### [Texto do documento]
--*--

27/8/2013, [*] Gareth
Porter, InterPress Service
“In Rush to Strike Syria, U.S. Tried to
Derail U.N. Probe”
Traduzido
pelo pessoal da Vila
Vudu
Depois
de ter insistido, de início, que a Síria desse pleno acesso aos investigadores
da ONU, até os locais onde teria havido um atentado com gás venenoso, o governo
do presidente Barack Obama mudou de conversa no domingo; e passou a tentar, sem
sucesso, que a ONU abortasse sua própria investigação.
Essa
virada repentina, que aconteceu horas depois de Síria e ONU terem acertado os
detalhes da ação dos investigadores, foi noticiada pelo Wall Street
Journal na 2ª-feira e confirmada no mesmo dia, mais tarde, por um porta-voz
do Departamento de Estado.
No
encontro com a imprensa na 2ª-feira, o Secretário de Estado John Kerry, que
chegou a falar por telefone com o Secretário-Geral da ONU, Ban Ki-Moon, para que
suspendesse a investigação – a qual, segundo Kerry, teria chegado tarde demais
para obter provas válidas do ataque que, para fontes da oposição síria, teria
feito 1.300 vítimas.

--*--

### [Dados fornecidos]
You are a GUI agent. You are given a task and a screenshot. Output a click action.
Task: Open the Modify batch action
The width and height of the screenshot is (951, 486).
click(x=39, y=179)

--*--

### [Tarefas]
1. De acordo com a matéria sobre a investigação da ONU na Síria, por que John Kerry queria que Ban Ki-Moon suspendesse a investigação?
2. Prossiga com a matéria sobre a investigação da ONU na Síria a partir do ponto em que o texto termina.

### [Respostas às tarefas]
1. Segundo Kerry, a investigação teria chegado tarde demais para obter provas válidas do ataque. Fontes da oposição síria atribuíam a esse ataque 1.300 vítimas.

2.
A
mudança repentina e a repentina aberta hostilidade contra a investigação da ONU,
que coincidem com indicações de que o governo Obama planeja um grande ataque
militar contra a Síria para os próximos dias, sugere que o governo Obama entende
que a ONU esteja atuando como obstáculo para seus planos de atacar militarmente.
Na
2ª-feira, Kerry disse que, na 5ª-feira, havia alertado o ministro Moallem, de
Relações Exteriores da Síria, para que desse acesso imediato à equipe da ONU e
suspendesse os bombardeios naquela área, os quais, disse Kerry, estariam
“sistematicamente destruindo provas”. Disse que o acerto entre Síria e ONU, que
afinal deu pleno acesso aos investigadores, estaria acontecendo “tarde demais
para ter credibilidade”.
Mas
logo depois de o acordo ter sido anunciado no domingo, Kerry já havia telefonado
a Ban, tentando cancelar completamente qualquer investigação.
O
Wall Street Journal noticiou
a pressão sobre Ban, mas sem mencionar Kerry. Publicou que “funcionários não
identificados do governo disseram ao Secretário-Geral que já não é seguro que os
inspetores continuem na Síria e que a missão deles já não faz sentido”.
Mas
Ban, que sempre foi visto como instrumento dócil das políticas dos EUA,
recusou-se a retirar da Síria a equipe de investigadores e, em vez de obedecer,
“manteve-se firme na defesa dos princípios” – como escreveu o WST. O que
se sabe é que Ban ordenou que a equipe de investigadores da ONU “continue seu
trabalho”.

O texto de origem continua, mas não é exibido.